Chances of selling in current market?

I have a mate who wants to sell up his three bed in Monkstown due to the fact that if you tried to swing a cat in it, it would be dead before you had got through a quarter rotation. Some places in his development were on the market in the last couple of years for in the region of 850-925k…he had an evaluation last week by a snake oil merchant, sorry, EA, who said that he would get 695, 675 min.

He hasn’t really thought through what to do with the proceeds of any possible sale, but wants to try and sell now to avoid going into negative equity.

Any thoughts or advice that I could pass on to the poor chap? The only piece of advice I could give him so far was that I thought he was mental if he thought he would get 695k for it.

Hi Peroni. Welcome. Is it an apartment or a house? Does he have a family he will be uprooting in order to release the equity? Is there a lot of equity in it?

During September 2008 there were several mini-runs on Irish banks as Irish depositors moved several hundred million out of the Irish banking system often into the Post Office, but the likes of Northern Rock and Rabodirect and sellers of Gold and German Government (bonds) were also beneficiaries of this movement. The net effect is that Irish banks are even more under capitalised and almost collapsed, necessitating AIB and Bank of Ireland to go to the government for help as they could not raise money in the interbank market at a price they were willing to pay, hence the Irish government guarantee.

They are also facing mounting bad debts that will further eat into their remaining capital, because they will not realistically quantify the level of bad debts, their shares cannot be priced and are falling to the floor, with only Irish pension funds providing the last remaining support.

Certain banks and even a building society will effectively not be able to lend for a few years such is their impairment and are likely to be split and bought over or closed down.

Seem in this context, the banks don’t have as much money to lend and survival for them is now the priority, there is little hope of making €675,000 in my opinion for a poky apartment and I will not be surprised if they are actually clearing at €500K or less.

It’s a three bedroom house, with a very nice conservatory, which takes up the majority of their back yard (can’t be called a garden). It’s a nice house, in a nice development, but it is small. He has a wife and son (for whom he wants a garden when he’s a bit bigger!).

I’m kind of extrapolating (using jeacle.ie/mortgage/) based on what he said his monthly mortgage was and the price he bought it at, and reckon their out-standing mortgage to be about 370k. I think they bought for 570k or so.

If he cannot envisage living there for the next 5-10 years (i.e. until the market makes some semblance of a recovery) I think he should sell.

I am pretty sure I know the development in question (Monkstown is small with very few new houses) and I would be surprised if he gets more than 600k (which is pretty scary since those houses were going for €800k plus only about 18 months ago).

If he is very lucky and he sells immediately he could get €200k capital out of the sale. He could put it in a deposit account and rent for a year. At that point he should be able to buy a better place in the same area (but take stamp duty on the new house into account when working out the figures).

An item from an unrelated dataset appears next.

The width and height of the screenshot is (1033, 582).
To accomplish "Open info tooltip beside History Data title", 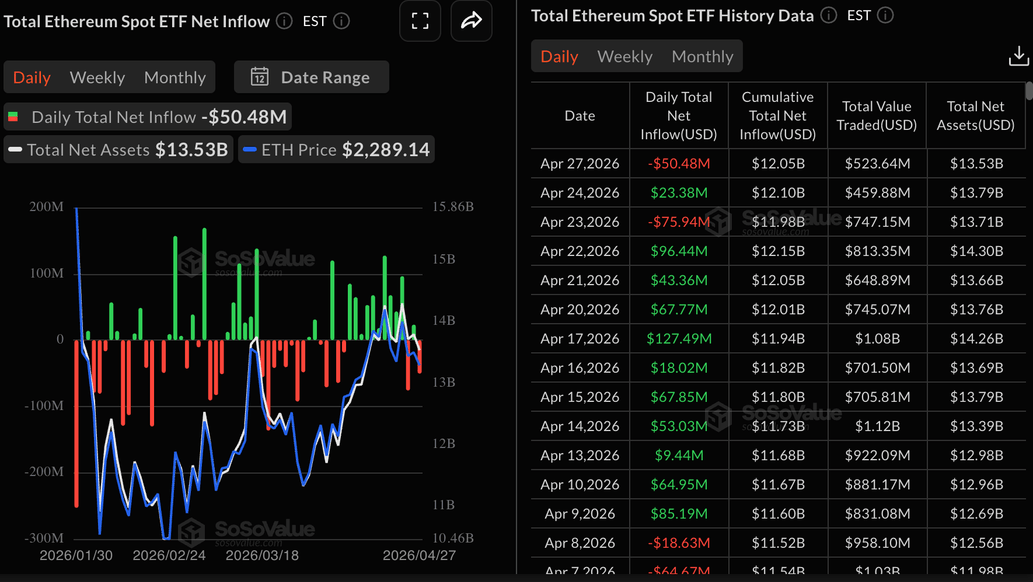I will click(x=830, y=15).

They’re not in that bad of a position. I personally wouldn’t sell in those circumstances.

I don’t see how he’s a ‘poor chap’. He can afford the mortgage, he has some equity, he’d prefer somewhere bigger. Not exactly a cello going on there.

Well, he can’t really afford the mortgage, which is the real problem I guess! He works in banking, his wife isn’t working (childcare vs. salary maths don’t add up), and has an uncertain future and have just gone through a round of paycuts which leaves them in a precarious situation with regards to the mortgage.

Their plan would be to move somewhere much further out where they could both have a bigger place and a mortgage that they feel comfortable with.

Sorry, didn’t realise, I thought they were just wondering if they should take advantage of the current market.
Why doesn’t he put it on the market and see what he can get? That should make the decision for him. If he prices it below everything in his market he may get a sale, people still want to buy.

Have a look at what other houses of a similar spec are selling for.

Take 25% off of that price. That might give a ballpark valuation, but due to the cloak and dagger nature of property selling in this country, its hard to know.

I think most of the suckers are gone out the system at this stage. People that can buy are looking for “bargains”.

How trustworthy is an EA valuation? Ie, if an EA says it would sell for 675-695, does one interpret that to mean: set your asking price to this amount and (this part left unsaid!) accept that you will be getting offers substantially less than that that you’ll eventually accept, or does it mean this is a reasonable selling price?

To try and say it more simply: does an EA valuation typically represent an asking price or a selling price?